BANGKOK - Thailand's military-stacked legislature will decide the political fate of ousted Prime Minister Yingluck Shinawatra when it rules on Friday whether she was negligent in her oversight of a costly government rice subsidy programme.
A guilty verdict could be divisive in a country still tense after a coup in May that toppled the remains of Yingluck's government and ended months of protests on the streets of Bangkok against her administration.
Yingluck remains popular among the rural poor that handed her a landslide electoral victory in 2011 and benefited from the rice scheme. If found guilty on Friday, she faces a five-year ban from politics likely to stir anti-coup sentiment among the supporters she can no longer represent.
Security has been increased around the parliament building in Bangkok where the vote will take place from around 10 a.m. local time (0300 GMT). Thailand is under martial law and public gatherings are banned. Authorities have been quick to stifle any public protest.

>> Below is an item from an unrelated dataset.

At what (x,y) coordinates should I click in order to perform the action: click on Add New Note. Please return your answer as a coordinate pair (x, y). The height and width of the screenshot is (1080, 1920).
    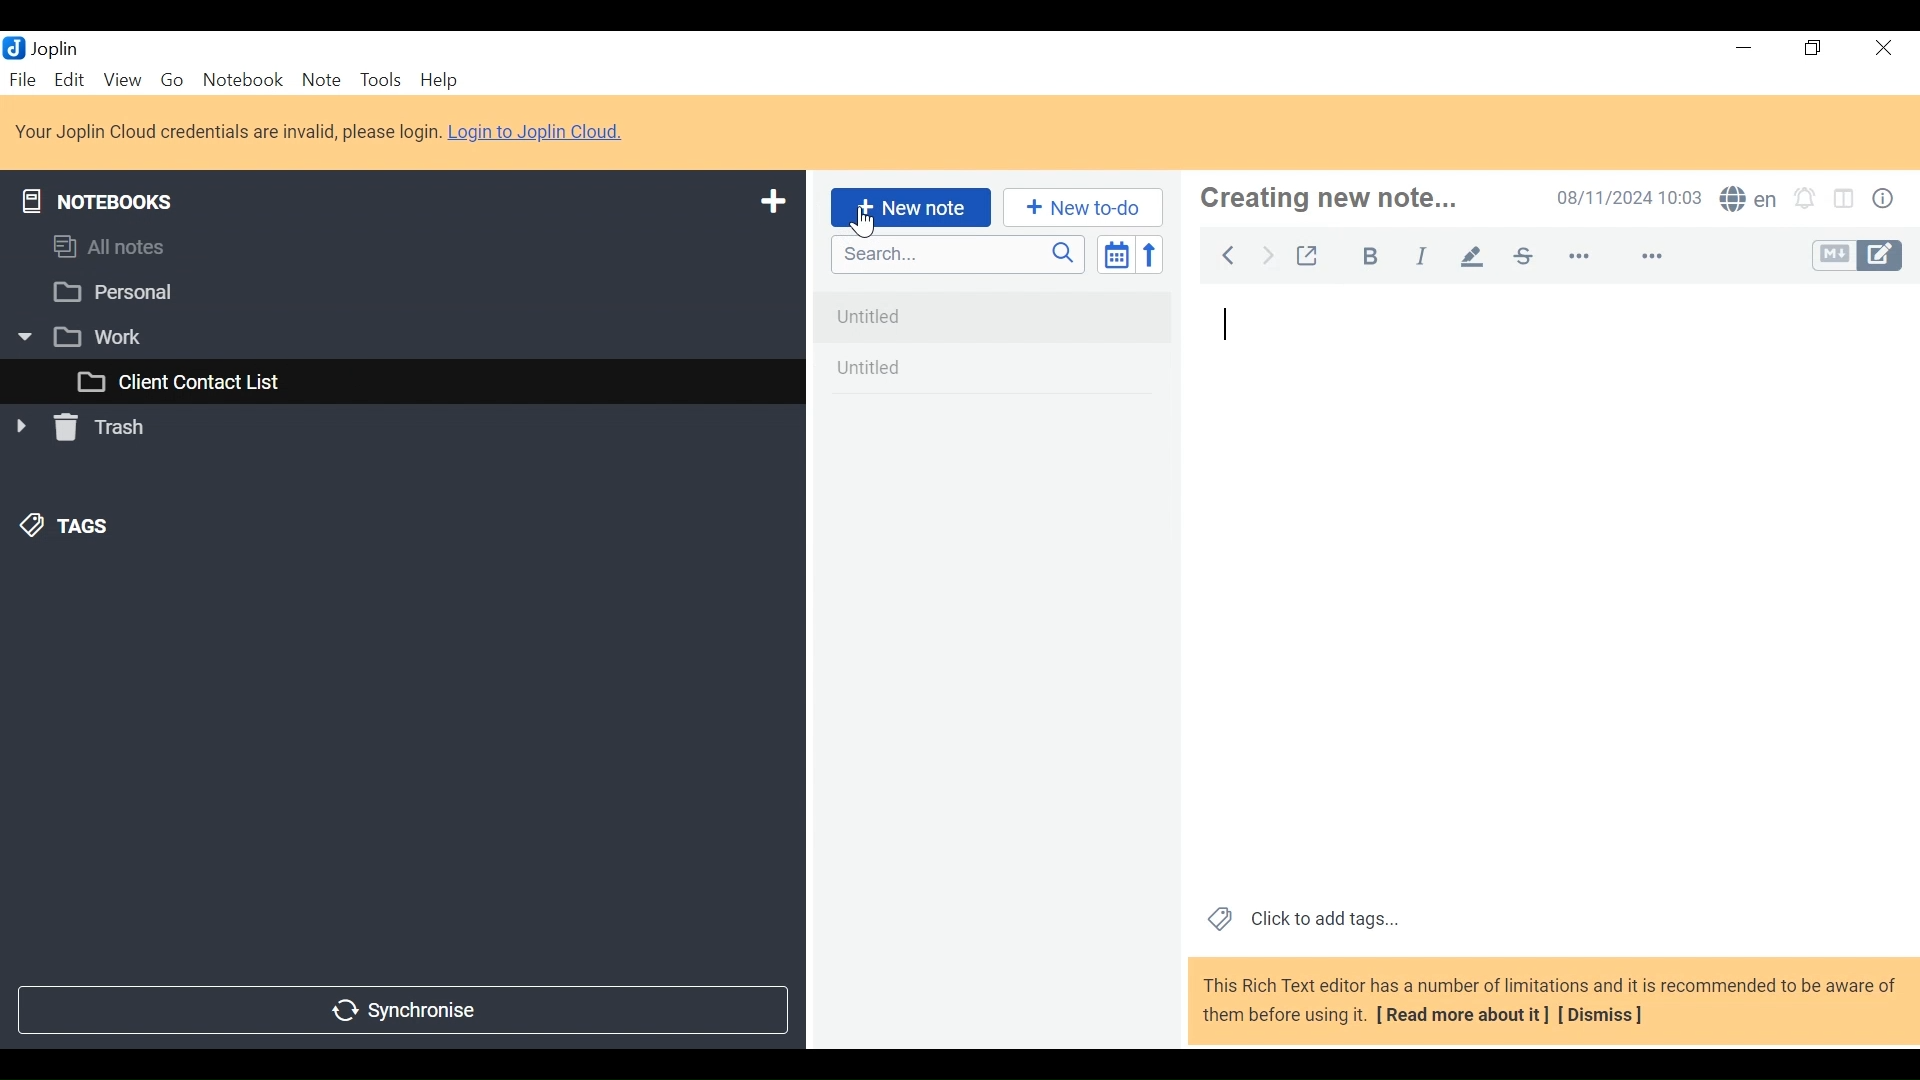
    Looking at the image, I should click on (910, 208).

The charges against Thailand's first female prime minister concern her role in scheme that paid farmers above market prices for rice and cost Thailand billions of dollars.
In the third and final hearing in the military-appointed National Legislative Assembly (NLA) on Thursday, Yingluck disputed the charges and said the scheme boosted the economy.
"Banning me for five years would be a violation of my basic rights," Yingluck said in an almost hour-long address to the NLA on Thursday.
"This case that is aimed solely against me has a hidden agenda, it is politically driven."
Yingluck's supporters say the charges are part of a broader campaign by the ruling military junta, known as the National Council for Peace and Order (NCPO), to limit the influence of her powerful family and prevent her from running in any future election.
They say the NLA is full of her opponents and expect the assembly to vote against her.
The impeachment is the latest chapter in 10 years of turbulent politics that have pitted Yingluck and her brother Thaksin, himself a former prime minister, against the royalist-military establishment which sees the Shinawatras as a threat and reviles their populist policies.
A decision to ban Yingluck from politics would require three-fifths of the NLA vote. A ban would have little immediate impact on Thai politics, as parties have been banned from engaging in political activity since the coup.